Am 28. April 1930 wurde in der Wanne-Eickeler Zeitung ein Artikel über die Eröffnung des Hauses Hauptstraße 89 a/b als Sitz der Elektrizitätsversorgung Wanne=Eickel veröffentlicht. [1]

Neubau der Elektrizitätsversorgung Wanne=Eickel eingeweiht
Ein erfreulicher Schritt vorwärts in der Entwicklung unserer Stadt

Vorderfront des Neubaues.

Nachdem die Elektrizitätsversorgung Wanne=Eickel schon zu Anfang dieses Monats aus der alten ehemaligen Kriegsküche in den Ende März fertiggestellten Neubau in der Hindenburgstraße neben dem Gaswerk übergesiedelt ist, fand Samstag Nachmittag gegen 5 Uhr mit einer kurzen schlichten Feier die Einweihung des neuen Heims unserer hiesigen Elektrizitätsversorgung statt. Zugleich konnte bei dieser Feier auf eine 25jährige Geschichte der Elektrizitätswirtschaft im Bezirk der heutigen Elektrizitätsversorgung zurückgeblickt werden. Wenn so der Neubau an der 25=Jahrwende der Elektrizitätswirtschaft im Raume unseres Stadtgebietes errichtet wurde und er als ein erfreulicher Schritt in der Vorwärtsentwicklung unseres Stadtgebietes gewertet werden muss, so kommt diesem imposanten Bauwerk zwischen den Stadtteilen Wanne und Eickel noch die besondere Bedeutung zu, dass es Brücken zwischen den Stadtteilen schlägt und dass es damit neben seiner großen Aufgabe der Versorgung unserer Stadt mit Strom auch zur inneren Festigung unseres Stadtgebietes beiträgt, wie ja überhaupt die Überschüsse unserer Elektrizitätsversorgung und deren rationelle und zielsichere Arbeit in steigendem Maße in den letzten Jahren zur finanziellen Festigung unserer Stadt beigetragen haben.

Unter Berücksichtigung dieser Zusammenlegung hatte man mit Recht die bescheidene Einweihungsfeier veranstaltet, zu der sich in der mit Blumen und Grün festlich geschmückten, dem Verkehr mit dem Publikum dienenden Eingangs= und Ausstellungshalle eine große Reihe geladener Gäste, u. a. die Vertreter der Stadt: Oberbürgermeister Kiwit und Beigeordneter Schumacher, die Mitglieder des Aufsichtsrates, die Vertreter der Fraktionen des Stadtparlaments, die am Bau beteiligten Architekten und Handwerker, die Angestellten und Arbeiter des Werkes und zahlreiche Vertreter der Presse eingefunden hatten.
Das neue Werkstättengebäude

Der Einweihungsakt

Nach einem Musikvortrag begrüßte zunächst Oberbürgermeister Kiwit, der Vorsitzende des Aufsichtsrates der Elektrizitätsversorgung, die zahlreich Erschienenen.
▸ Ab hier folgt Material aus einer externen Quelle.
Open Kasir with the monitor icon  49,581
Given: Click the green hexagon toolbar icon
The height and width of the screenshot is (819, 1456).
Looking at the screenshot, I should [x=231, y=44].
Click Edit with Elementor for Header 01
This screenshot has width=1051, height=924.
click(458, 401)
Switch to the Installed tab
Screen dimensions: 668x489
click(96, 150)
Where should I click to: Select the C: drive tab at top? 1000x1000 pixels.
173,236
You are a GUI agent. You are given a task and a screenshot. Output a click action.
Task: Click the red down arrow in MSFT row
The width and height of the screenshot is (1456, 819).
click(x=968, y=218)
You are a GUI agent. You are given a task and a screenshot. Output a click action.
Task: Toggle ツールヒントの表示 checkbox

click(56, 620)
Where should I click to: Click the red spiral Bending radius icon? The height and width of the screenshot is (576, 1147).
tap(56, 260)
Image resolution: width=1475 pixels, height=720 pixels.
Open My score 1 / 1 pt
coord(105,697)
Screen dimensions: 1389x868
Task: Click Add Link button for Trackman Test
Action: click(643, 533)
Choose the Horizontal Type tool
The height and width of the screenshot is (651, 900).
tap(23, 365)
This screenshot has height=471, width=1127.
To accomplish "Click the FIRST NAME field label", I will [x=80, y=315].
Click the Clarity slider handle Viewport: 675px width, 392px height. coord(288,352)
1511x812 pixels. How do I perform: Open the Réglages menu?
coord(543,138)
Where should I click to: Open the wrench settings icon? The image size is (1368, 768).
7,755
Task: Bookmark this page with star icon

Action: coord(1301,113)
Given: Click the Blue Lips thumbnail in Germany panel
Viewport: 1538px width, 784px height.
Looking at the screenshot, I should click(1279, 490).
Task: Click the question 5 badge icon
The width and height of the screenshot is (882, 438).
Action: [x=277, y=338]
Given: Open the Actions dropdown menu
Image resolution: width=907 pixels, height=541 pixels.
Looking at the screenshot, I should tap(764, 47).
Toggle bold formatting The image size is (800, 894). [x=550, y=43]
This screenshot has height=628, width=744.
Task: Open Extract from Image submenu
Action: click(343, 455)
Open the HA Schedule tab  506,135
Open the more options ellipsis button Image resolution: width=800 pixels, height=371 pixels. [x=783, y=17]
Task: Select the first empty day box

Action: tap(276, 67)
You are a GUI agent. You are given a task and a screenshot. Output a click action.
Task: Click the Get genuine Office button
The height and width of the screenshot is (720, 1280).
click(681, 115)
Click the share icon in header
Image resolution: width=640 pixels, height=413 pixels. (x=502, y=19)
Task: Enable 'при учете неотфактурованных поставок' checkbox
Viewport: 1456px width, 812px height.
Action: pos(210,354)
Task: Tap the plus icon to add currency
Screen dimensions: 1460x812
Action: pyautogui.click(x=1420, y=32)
Schon ein flüchtiger Blick auf den Bau zeige, dass etwas Schönes geschaffen sei. Dies Bauwerk beweise aber auch, dass es mit der Stadt Wanne=Eickel vorwärts gehe und dass das heimische Handwerk in der Lage sei, etwas Hervorragendes zu leisten. Von dem Grundsatze aus, die Arbeit möglichst zu verteilen, sei man auch bei diesem Bau ausgegangen, und so wurden 42 verschiedene Handwerksmeister herangezogen. Während die technische Bauleitung des an der Straße gelegenen Hauptgebäudes in Händen der Architekten Gobrecht und Revermann gelegen habe, sei das Werkstätten Gebäude unter Leitung des Architekten Grosch gebaut worden. Allen, die am Bau tätig gewesen seien, spreche er seinen Dank aus: besonders Herrn Böckling, dessen umsichtiger Führung und Leitung der schöne Bau unterstanden habe. Erwähnenswert sei vor allem, dass der Kostenanschlag nicht überschritten wurde, vielmehr sei eine Unterschreitung in Höhe von 10000 Mark festzustellen, was wohl zeige, dass die Pläne richtig durchkalkuliert worden seien und dass auch die Handwerker richtig kalkuliert haben. Mit dem Wunsche, dass sich die Elektrizitätsversorgung Wanne-Eickel weiter so erfreulich entwickle wie bisher und dass dieser Bau auf der Grenze zwischen den Stadtteilen Wanne und Eickel mit dazu beitragen möge, die beiden Stadtteile fester zusammenzuschließen, schloss Oberbürgermeister Kiwit seine Ausführungen.
Es nahm dann Direktor Böckling, der Leiter der Elektrizitätsversorgung, das Wort. Einleitend wies er auf den Doppelcharakter der Feier hin, die sowohl der Fertigstellung des neuen Heimes wie auch dem silbernen Jubiläum des Werkes gewidmet sei. Denn vor 25 Jahren nahm nach Abschluss eines Stromlieferungsvertrages mit der Bergwerksgesellschaft Hibernia das Elektrizitätswerk Holsterhausen als Vorläuferin der heutigen Elektrizitätsversorgung die Stromlieferung für den jetzigen Stadtteil Holsterhausen auf. Erst drei Jahre später wurde die Stromversorgung der Stadtteile Wanne und Eickel durch einen Konzessionsvertrag mit dem Elektrizitätswerk Westfalen sichergestellt. Die in diesem Vertrage vorgesehene Übereignung des Stromnetzes erfolgte durch die Gemeinde Eickel im Jahre 1919, durch die Gemeinde Wanne im Jahre 1920. In dem genannten Jahre schlossen die Gemeinden Eickel und Wanne einen Vertrag zur gemeinsamen Verwaltung der übernommenen Stromnetze ab. So entstand vor rd. 10 Jahren die Elektrizitätsversorgung Eickel-Wanne unter Zusammenfassung von Eickel, Wanne und Holsterhausen. Die Verwaltung der Elektrizitätsversorgung wurde dem Amt Eickel unterstellt. Die Stromnetze blieben jedoch Eigentum der einzelnen Gemeinden. Für Erweiterungen und Neuanlagen mussten Beschlusses der Gemeindevertretungen herbeigeführt werden. Der Überschuss wurde im Verhältnis der abgegebenen Kilowattstunden an die einzelnen Gemeinden verteilt.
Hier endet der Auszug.